Paradigm shift
While the PC industry will remain massive for years to come, the signs of a shift in momentum away from it are coming thick and fast these days.
Hot on the heels of the launch of Apple's iPad 2, market researcher Gartner has announced it is lowering its forecast for the PC market over the next two years, identifying tablets as a major reason for a fall in consumer interest in mobile PCs.
Gartner had previously forecast unit shipment growth of 15.9 percent for 2011, but it has now changed that to 10.5 percent. That's quite a big downgrade. Additionally it has downgraded its growth forecast for 2012 by a percentage point, and that's from the new lower 20111 figure.
"These results reflect marked reductions in expected near-term unit growth based on expectations of weaker consumer mobile PC demand, in no small part because of the near-term weakness expected in China's mobile PC market, but also because of a general loss in consumer enthusiasm for mobile PCs," said Ranjit Atwal, research director at Gartner.

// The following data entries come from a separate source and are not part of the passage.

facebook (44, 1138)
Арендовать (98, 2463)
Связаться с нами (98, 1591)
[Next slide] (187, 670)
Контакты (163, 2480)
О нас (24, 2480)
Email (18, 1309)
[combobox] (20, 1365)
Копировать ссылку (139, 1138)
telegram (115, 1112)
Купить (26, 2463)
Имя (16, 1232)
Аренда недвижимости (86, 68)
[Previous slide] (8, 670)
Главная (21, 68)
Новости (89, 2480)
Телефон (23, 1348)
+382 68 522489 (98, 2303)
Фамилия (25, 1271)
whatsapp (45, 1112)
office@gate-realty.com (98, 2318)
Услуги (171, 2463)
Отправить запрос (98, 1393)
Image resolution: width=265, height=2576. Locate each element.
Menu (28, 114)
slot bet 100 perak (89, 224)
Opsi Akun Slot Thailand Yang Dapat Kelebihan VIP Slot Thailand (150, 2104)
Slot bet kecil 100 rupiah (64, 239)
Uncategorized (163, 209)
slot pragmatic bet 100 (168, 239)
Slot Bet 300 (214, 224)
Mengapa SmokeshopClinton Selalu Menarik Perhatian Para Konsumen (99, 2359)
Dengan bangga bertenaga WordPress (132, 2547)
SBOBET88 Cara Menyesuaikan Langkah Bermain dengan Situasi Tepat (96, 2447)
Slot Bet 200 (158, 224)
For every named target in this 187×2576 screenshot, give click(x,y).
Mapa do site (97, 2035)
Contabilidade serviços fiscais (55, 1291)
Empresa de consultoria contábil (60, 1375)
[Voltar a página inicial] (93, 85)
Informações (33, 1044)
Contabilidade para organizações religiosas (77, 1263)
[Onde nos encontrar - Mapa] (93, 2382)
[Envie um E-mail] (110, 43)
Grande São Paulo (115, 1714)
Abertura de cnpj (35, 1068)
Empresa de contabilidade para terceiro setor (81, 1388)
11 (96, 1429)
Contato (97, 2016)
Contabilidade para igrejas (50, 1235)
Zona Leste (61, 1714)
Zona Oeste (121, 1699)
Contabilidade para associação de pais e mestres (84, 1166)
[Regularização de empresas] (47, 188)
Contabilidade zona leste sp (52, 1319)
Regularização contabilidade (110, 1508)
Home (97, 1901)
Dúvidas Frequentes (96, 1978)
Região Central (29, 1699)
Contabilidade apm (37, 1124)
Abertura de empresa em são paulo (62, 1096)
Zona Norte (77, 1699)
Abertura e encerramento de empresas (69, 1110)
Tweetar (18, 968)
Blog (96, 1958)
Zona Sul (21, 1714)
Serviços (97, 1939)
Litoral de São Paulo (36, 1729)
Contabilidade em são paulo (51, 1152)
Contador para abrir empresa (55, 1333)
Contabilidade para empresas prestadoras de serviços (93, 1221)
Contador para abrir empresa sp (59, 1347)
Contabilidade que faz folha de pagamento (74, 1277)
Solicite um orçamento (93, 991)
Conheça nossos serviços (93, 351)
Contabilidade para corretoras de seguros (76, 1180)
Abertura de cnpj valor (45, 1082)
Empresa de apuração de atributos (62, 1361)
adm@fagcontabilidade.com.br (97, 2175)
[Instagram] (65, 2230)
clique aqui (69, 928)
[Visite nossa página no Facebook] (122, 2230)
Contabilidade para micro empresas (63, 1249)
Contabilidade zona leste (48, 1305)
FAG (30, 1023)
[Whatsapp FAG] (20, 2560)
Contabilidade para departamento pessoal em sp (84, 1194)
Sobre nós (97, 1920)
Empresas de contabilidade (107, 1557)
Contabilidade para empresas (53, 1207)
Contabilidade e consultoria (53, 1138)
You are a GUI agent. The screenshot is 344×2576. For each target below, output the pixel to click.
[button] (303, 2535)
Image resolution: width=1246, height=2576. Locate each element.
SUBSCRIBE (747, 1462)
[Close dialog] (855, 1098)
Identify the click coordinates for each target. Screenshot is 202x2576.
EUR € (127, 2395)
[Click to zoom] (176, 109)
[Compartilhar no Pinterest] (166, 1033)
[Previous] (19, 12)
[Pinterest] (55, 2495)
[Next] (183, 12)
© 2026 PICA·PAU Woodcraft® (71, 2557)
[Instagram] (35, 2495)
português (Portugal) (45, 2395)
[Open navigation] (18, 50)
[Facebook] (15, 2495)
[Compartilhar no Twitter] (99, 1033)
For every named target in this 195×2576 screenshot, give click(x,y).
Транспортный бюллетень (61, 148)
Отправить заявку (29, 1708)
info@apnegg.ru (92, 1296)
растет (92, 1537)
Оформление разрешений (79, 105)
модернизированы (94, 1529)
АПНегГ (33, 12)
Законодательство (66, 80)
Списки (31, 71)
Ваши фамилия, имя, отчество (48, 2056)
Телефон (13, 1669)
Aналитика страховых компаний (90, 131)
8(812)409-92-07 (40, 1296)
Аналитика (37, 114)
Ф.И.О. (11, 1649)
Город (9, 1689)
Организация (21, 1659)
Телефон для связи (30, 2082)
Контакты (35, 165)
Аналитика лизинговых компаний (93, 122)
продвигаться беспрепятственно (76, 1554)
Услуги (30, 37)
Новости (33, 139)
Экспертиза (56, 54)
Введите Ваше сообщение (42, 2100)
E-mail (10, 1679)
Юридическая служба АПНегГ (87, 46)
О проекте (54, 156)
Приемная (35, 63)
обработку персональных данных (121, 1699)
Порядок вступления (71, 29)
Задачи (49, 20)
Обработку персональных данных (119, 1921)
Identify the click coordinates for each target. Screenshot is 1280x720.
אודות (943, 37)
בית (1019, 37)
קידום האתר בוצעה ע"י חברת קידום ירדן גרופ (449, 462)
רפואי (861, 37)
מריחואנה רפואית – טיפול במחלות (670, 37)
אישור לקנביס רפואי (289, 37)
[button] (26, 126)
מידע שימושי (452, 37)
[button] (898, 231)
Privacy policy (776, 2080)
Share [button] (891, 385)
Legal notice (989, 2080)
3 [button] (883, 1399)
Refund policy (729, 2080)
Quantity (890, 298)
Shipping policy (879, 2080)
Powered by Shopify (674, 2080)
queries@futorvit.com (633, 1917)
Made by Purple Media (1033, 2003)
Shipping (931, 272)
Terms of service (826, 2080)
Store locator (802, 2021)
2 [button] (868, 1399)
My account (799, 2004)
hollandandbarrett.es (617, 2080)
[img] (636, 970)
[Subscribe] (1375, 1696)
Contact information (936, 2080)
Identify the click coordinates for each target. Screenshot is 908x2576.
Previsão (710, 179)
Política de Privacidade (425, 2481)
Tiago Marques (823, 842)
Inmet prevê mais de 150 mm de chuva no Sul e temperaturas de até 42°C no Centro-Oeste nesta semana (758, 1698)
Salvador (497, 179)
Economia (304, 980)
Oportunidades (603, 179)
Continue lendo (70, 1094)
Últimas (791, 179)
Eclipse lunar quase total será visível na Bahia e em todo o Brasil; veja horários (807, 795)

The thing is, the PC market has been reliant for some time on consumer purchases of notebooks for its growth. On one hand it was inevitable that growth rates of 30-40 percent in the consumer notebook market were unsustainable in the long term, but the party seems to be coming to an end sooner than expected due to the explosion of other mobile devices, and with them alternative ways of interacting with the Internet.
"We expect growing consumer enthusiasm for mobile PC alternatives, such as the iPad and other media tablets, to dramatically slow home mobile PC sales, especially in mature markets," said George Shiffler, another research director at Gartner.
"We once thought that mobile PC growth would continue to be sustained by consumers buying second and third mobile PCs as personal devices. However, we now believe that consumers are not only likely to forgo additional mobile PC buys but are also likely to extend the lifetimes of the mobile PCs they retain as they adopt media tablets and other mobile PC alternatives as their primary mobile device. Overall, we now expect home mobile PCs to average less than 10 percent annual growth in mature markets from 2011 through 2015."
Incidentally Nielsen has also just published a report, this time looking at who's winning the US smartphone battle. It doesn't come up with a definitive answer, but does provide this handy table, which divides US smartphone sales by OS, and then subdivides each column by vendor.
Apple and RIM are both doing well, as you would expect, but Android is the number one OS. Within that, and fourth place Windows, HTC is the dominant vendor in the US, with Samsung lagging surprisingly far behind. As for HP and Nokia, the less said the better right now.